## Action item
Copy exactly. Begin at the line containing "This screenshot has" and stop at the last line of the entries, omitting any pictures.

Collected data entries
☆ ☆ ☆ ☆ ☆ ☆ ☆
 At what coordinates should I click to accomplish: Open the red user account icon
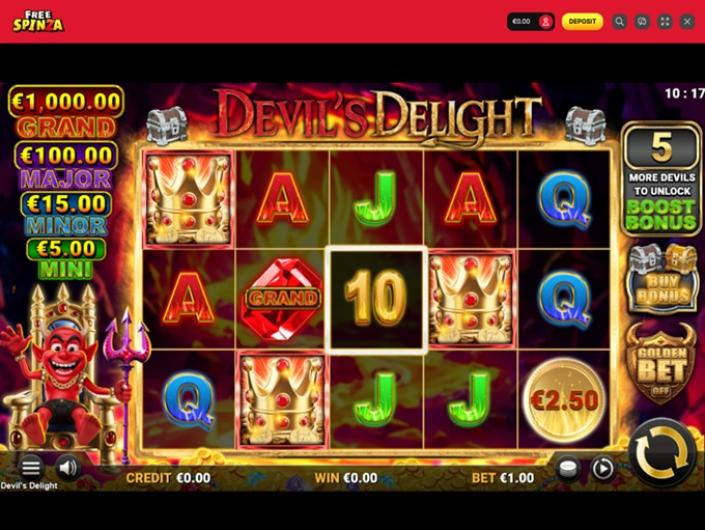(545, 22)
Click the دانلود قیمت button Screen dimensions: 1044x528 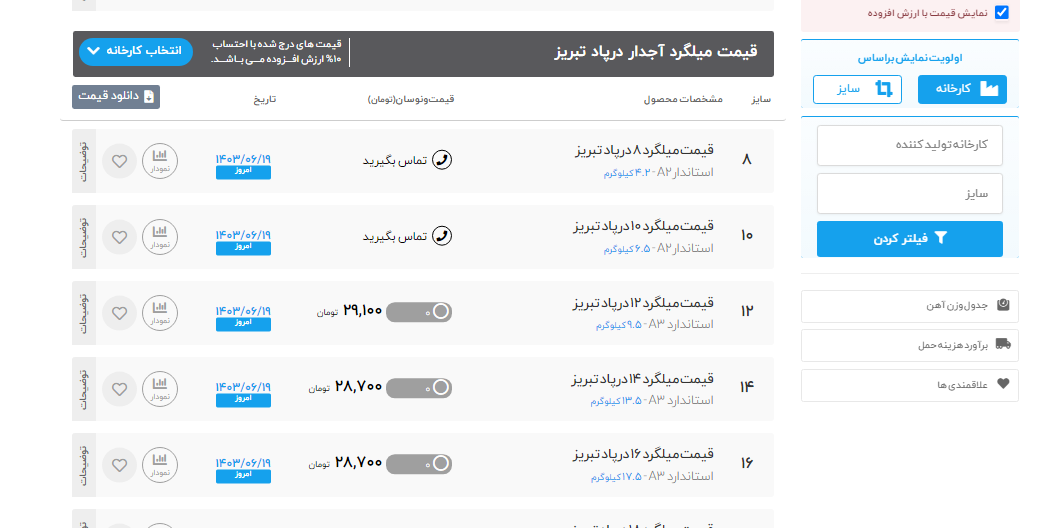116,97
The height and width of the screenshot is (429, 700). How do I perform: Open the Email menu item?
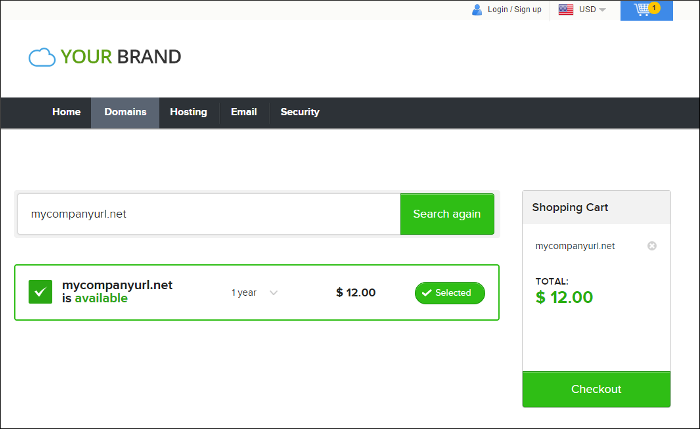point(243,112)
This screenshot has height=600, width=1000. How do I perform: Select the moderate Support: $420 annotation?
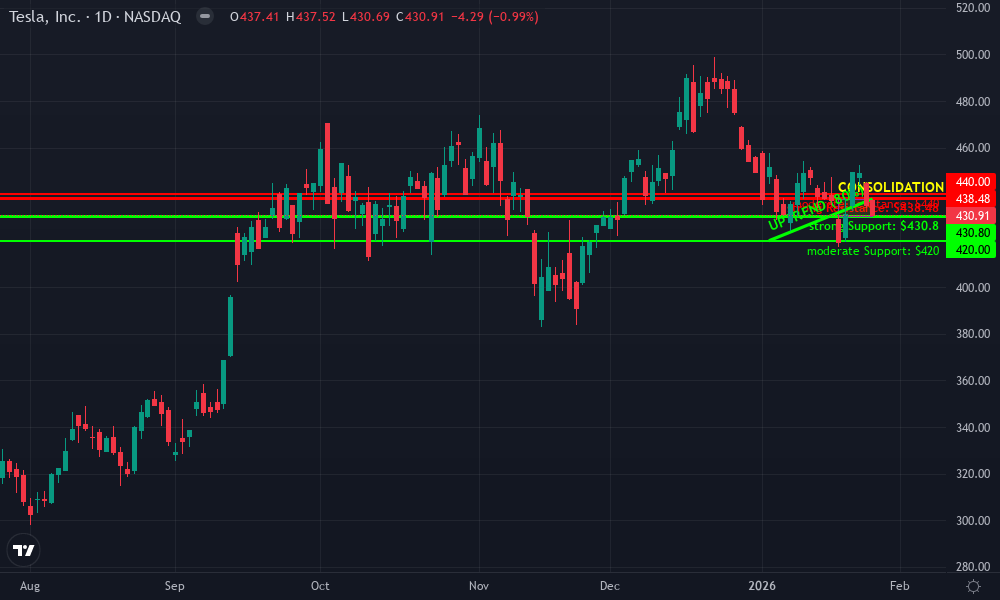[x=874, y=251]
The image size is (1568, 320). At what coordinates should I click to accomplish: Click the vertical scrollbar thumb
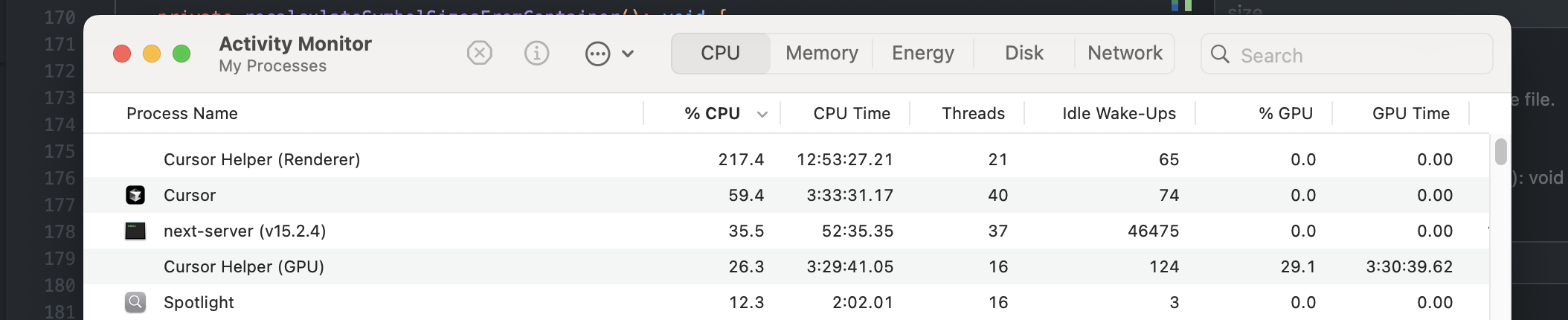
☆ ☆ ☆ ☆ ☆ ☆ ☆
## Answer box
This screenshot has height=600, width=1000. How do I perform: Select the moderate Support: $420 annotation?
[x=874, y=251]
The image size is (1568, 320). At what coordinates should I click to accomplish: Click the vertical scrollbar thumb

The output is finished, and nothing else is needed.